Try it →
With the pictures excluded, output only the lines from the one containing "How do I perform: Increase" through the last line of the entries, unchanged.

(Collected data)
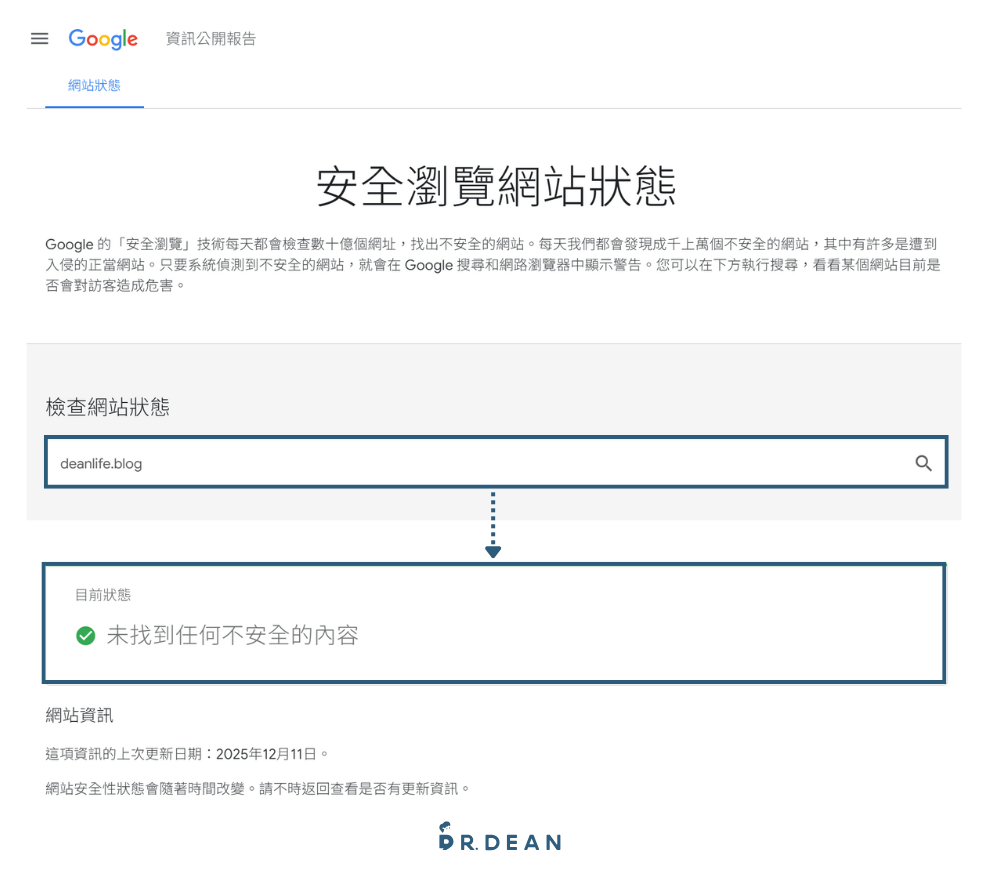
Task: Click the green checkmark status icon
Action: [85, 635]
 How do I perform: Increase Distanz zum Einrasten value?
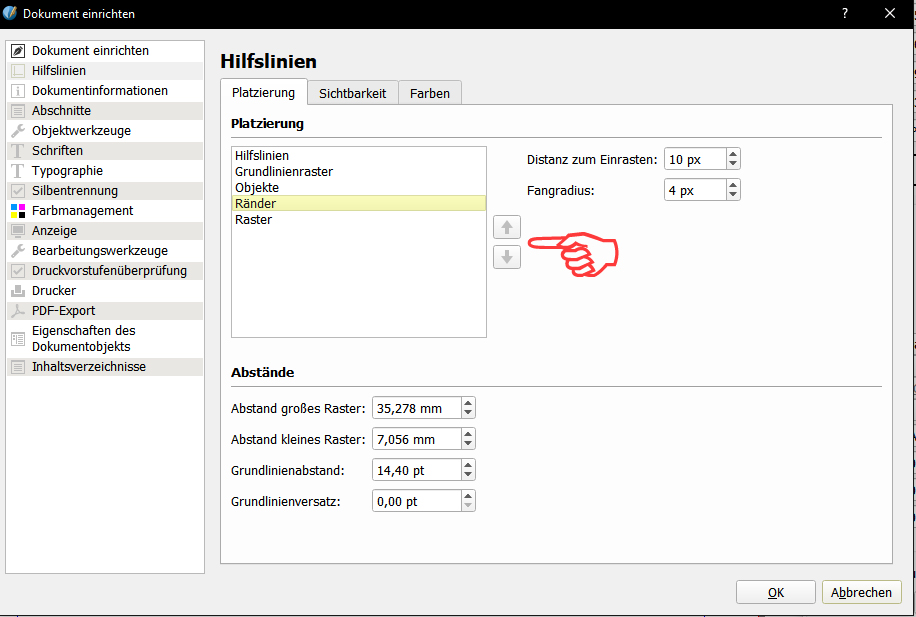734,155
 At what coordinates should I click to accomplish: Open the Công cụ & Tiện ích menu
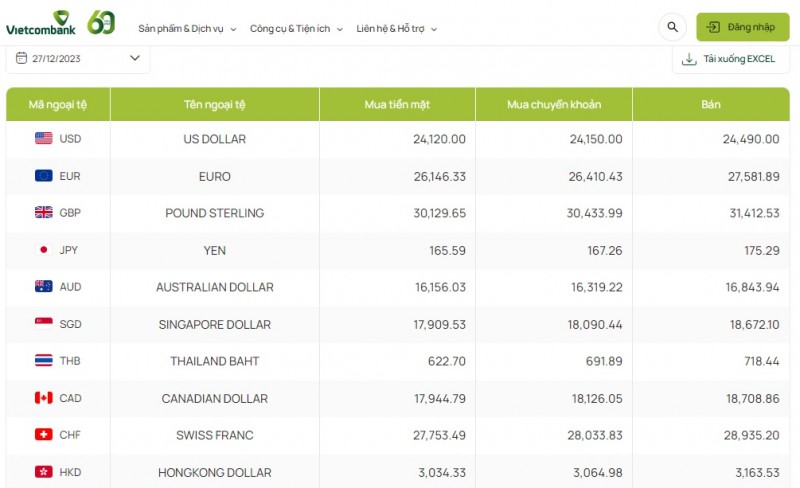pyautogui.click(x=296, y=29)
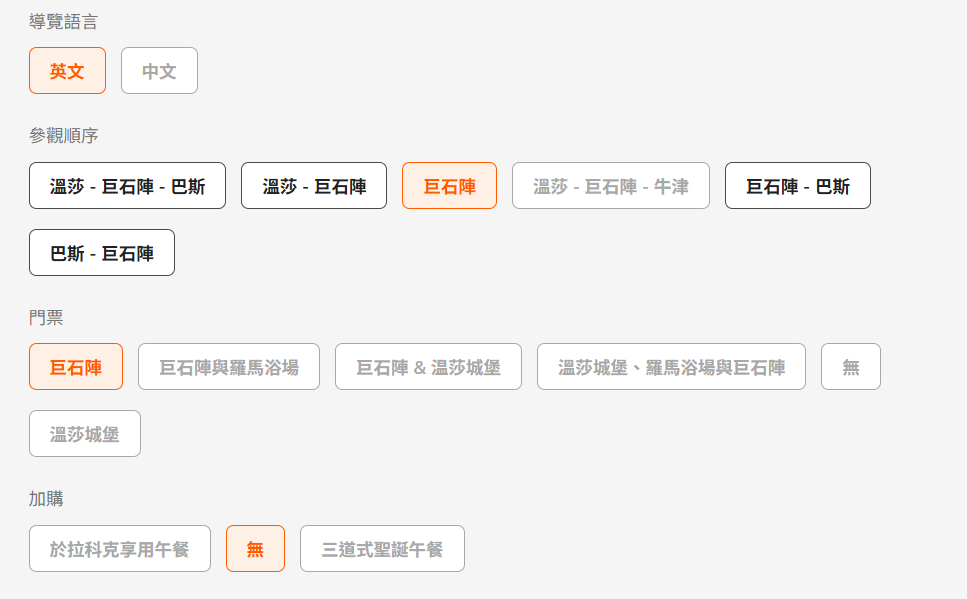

Problem solution →
 How do I perform: Increase Distanz zum Einrasten value?
734,155
 At what coordinates should I click to accomplish: Open the Công cụ & Tiện ích menu
pyautogui.click(x=296, y=29)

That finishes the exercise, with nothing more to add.